Written by Mark Janzen, Ph.D. and Michael S. Springer, Ph.D., History & Geography – 

Summer break provides a great opportunity to get out of the classroom and engage students in transformative learning experiences. In May, Dr. Mark Janzen and I took a group of students to London to work on the Dutch Church Library Provenance Project. The students, History and Museum Studies majors, worked on the project, which is a collaboration between the Dutch Church in London, the oldest Dutch-language Protestant church in the world, and Lambeth Palace Library, one of England’s oldest public libraries.

All students enrolled in HIST 4940/5940 Applied Research, and we build the coursework around four TL tenets: Discipline Knowledge; Global and Cultural Competencies; Research, Creative, and Scholarly Activities; and Service Learning and Civic Engagement. The project entailed identifying and researching provenance of sixteenth- and seventeenth-century books that were given to Lambeth Palace Library by the Dutch Church following World War II. In addition to the cataloging work, the students learned about book history as well as acquisition, provenance, conservation, and collection management. During their time in London they also had a chance to interact with librarians and archivists from Lambeth Palace Library, the London Metropolitan Archives, the British Library, the Heinz Collection at the National Portrait Gallery Archive, and the Institute for Historical Research.

Assignments ranged from exercises in archival research to reflective journal and essay assignments. In addition, we worked closely with the students on the project, providing multiple points for feedback and evaluation. One of the excellent opportunities afforded by international travel is engaging students in trip planning, understanding of local customs, and even things like currency exchange and knowing which way to look when crossing the street. The students took to British culture and standards without a problem and are excited by the possibilities for the future.

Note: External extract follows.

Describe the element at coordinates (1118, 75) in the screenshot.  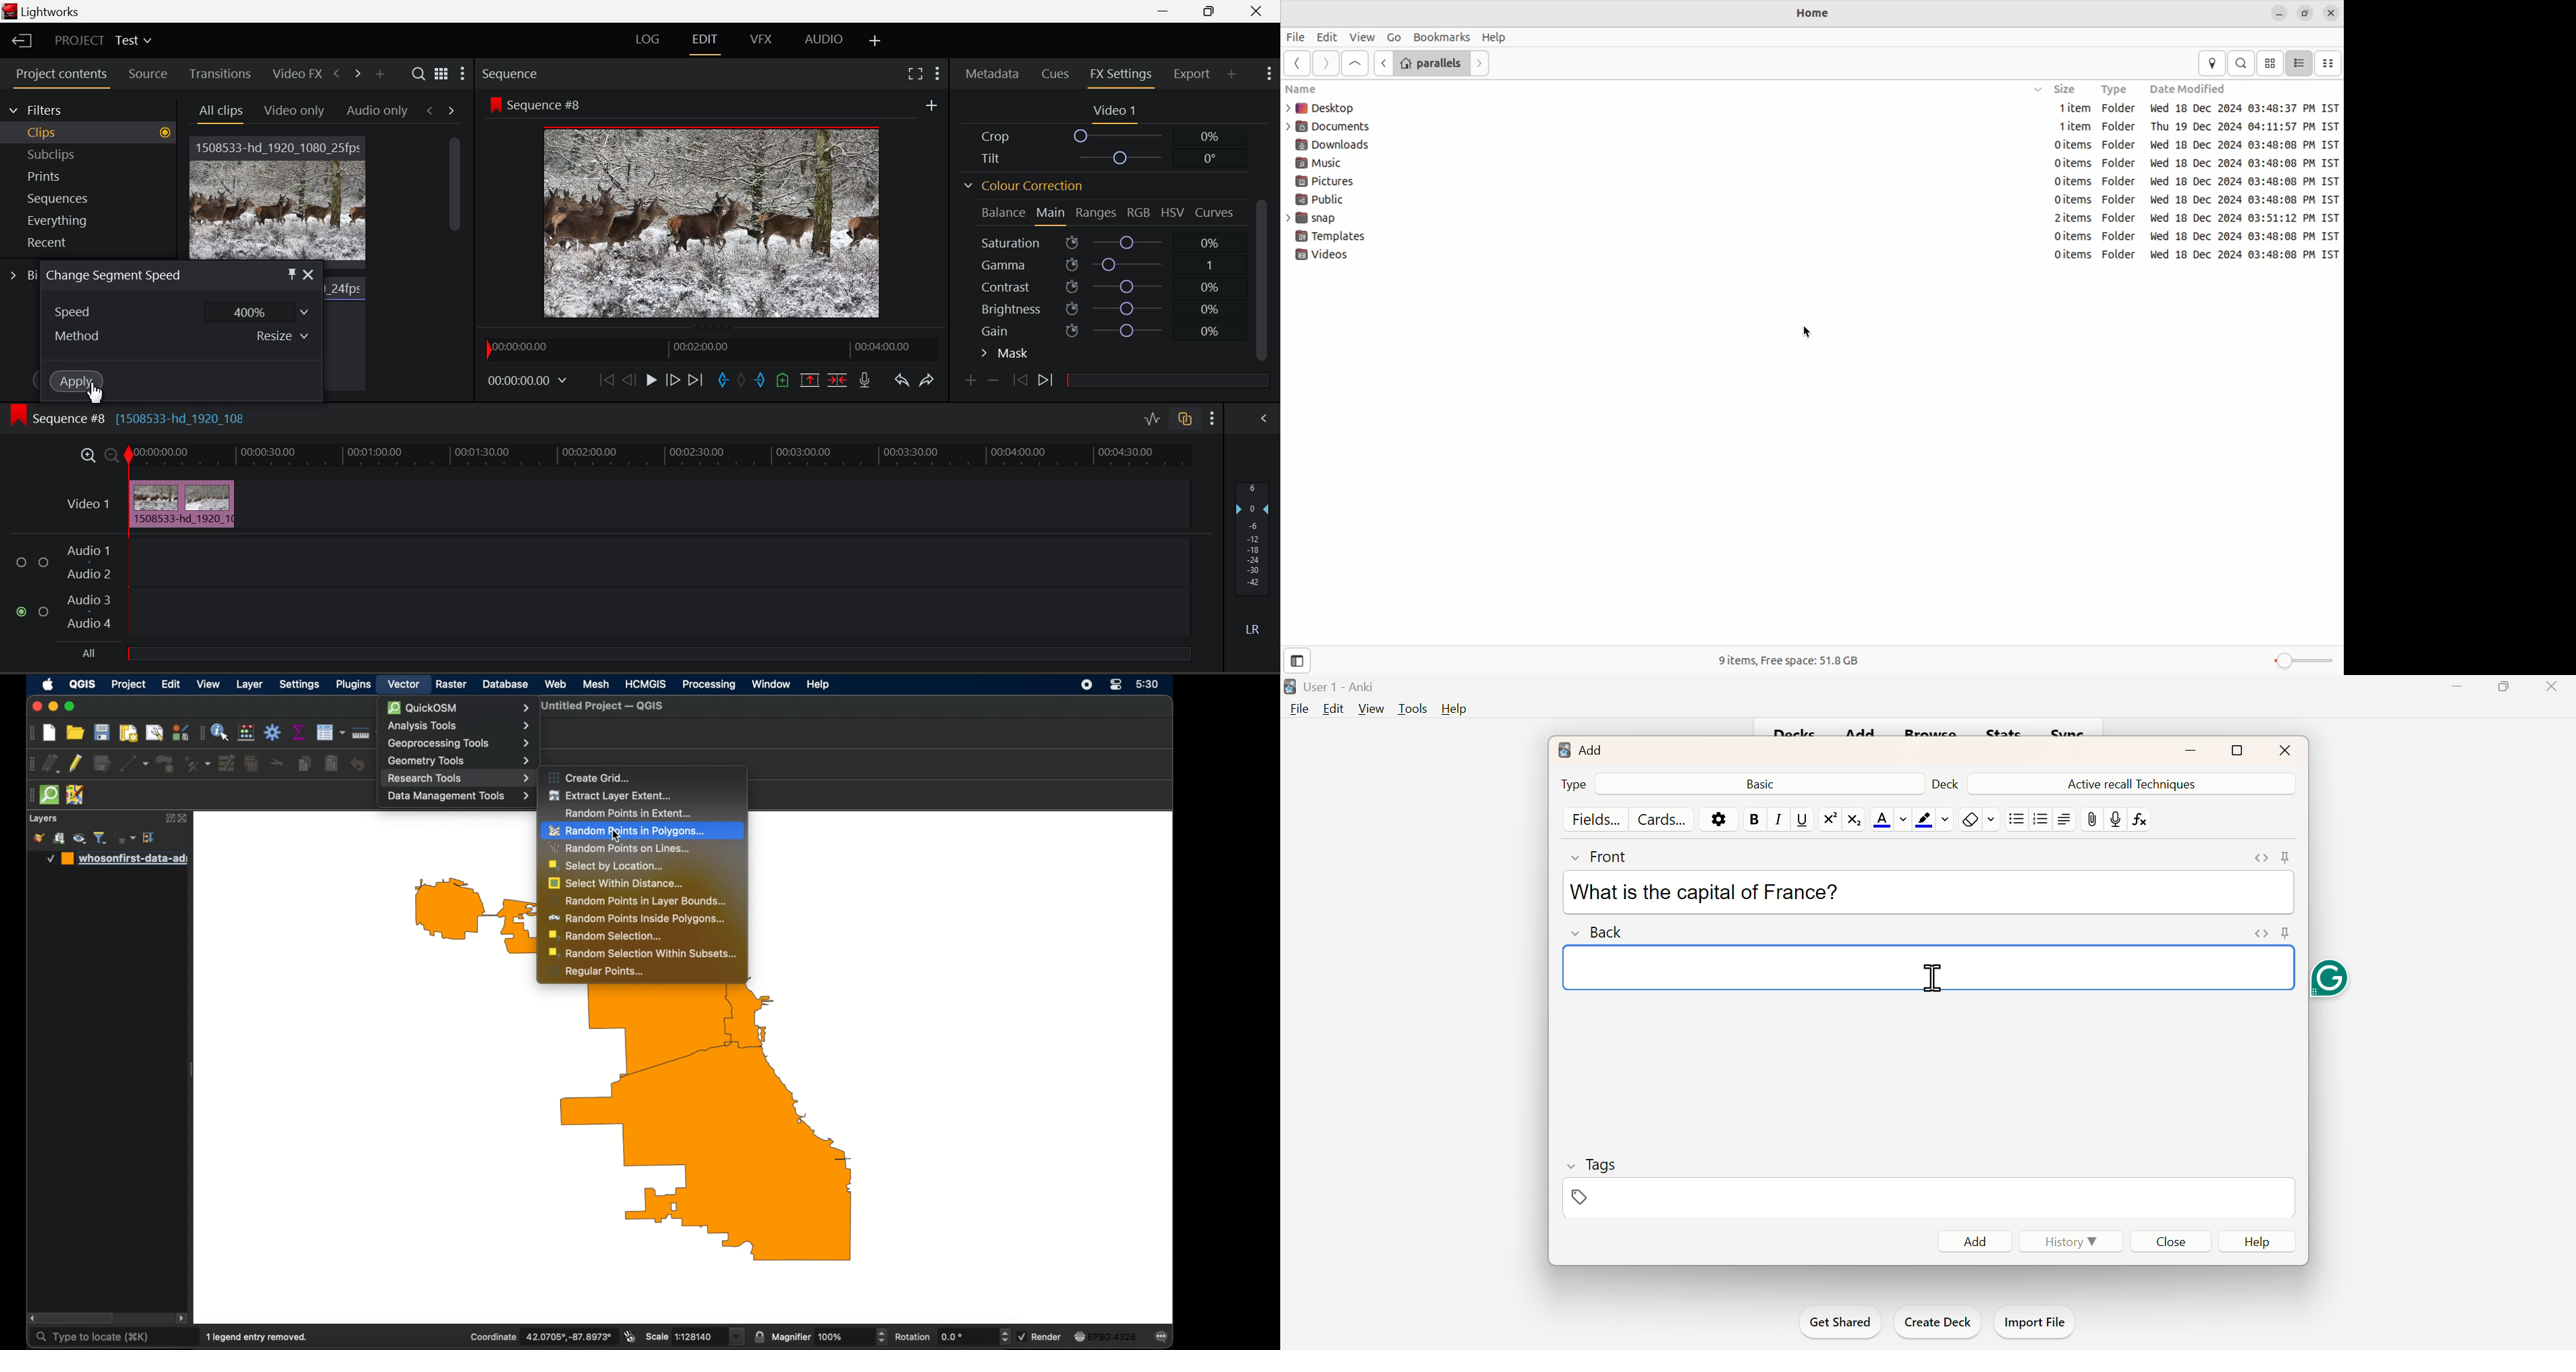
I see `FX Settings` at that location.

For Museum Studies students, the course has an added career development component. A common industry practice is for museum professionals to help each other out when it comes to identifying, cataloging, or researching collections. In addition to learning, the student provided a valuable service to Lambeth Palace Library in the management of the collection and developed their professional networks internationally. The information gathered will be used to update the library catalog and may pave the way for some of the books to be added to the Dutch Short Title Catalog, making these works more accessible to scholars around the globe. By the end of the two-week project, the group had cataloged 240 books and identified about 60 more works not previously known to be from the church. There is much more work to be done, and the efforts thus far suggests the Dutch Church collection is larger than former estimates of 200-300 books.

Dr. Janzen noted, “As a museum professional and Director of the Museum Studies program at the University of Central Oklahoma, it is my primary goal to find ways to inspire and energize students as they prepare for careers in museums and archives around the nation and world. It is always gratifying to see students go out into the field and excel, and I offer my thanks to both Lambeth Palace and the Dutch Church for their generous inclusion of their time, expertise, and materials.” There is more work to be done, and we plan on returning next summer to continue working on the project. Although the goals of the project remain unchanged, the unexpected scope of the project, as well as the enthusiastic response from our British peers, has led to several exciting possibilities for development and expansion.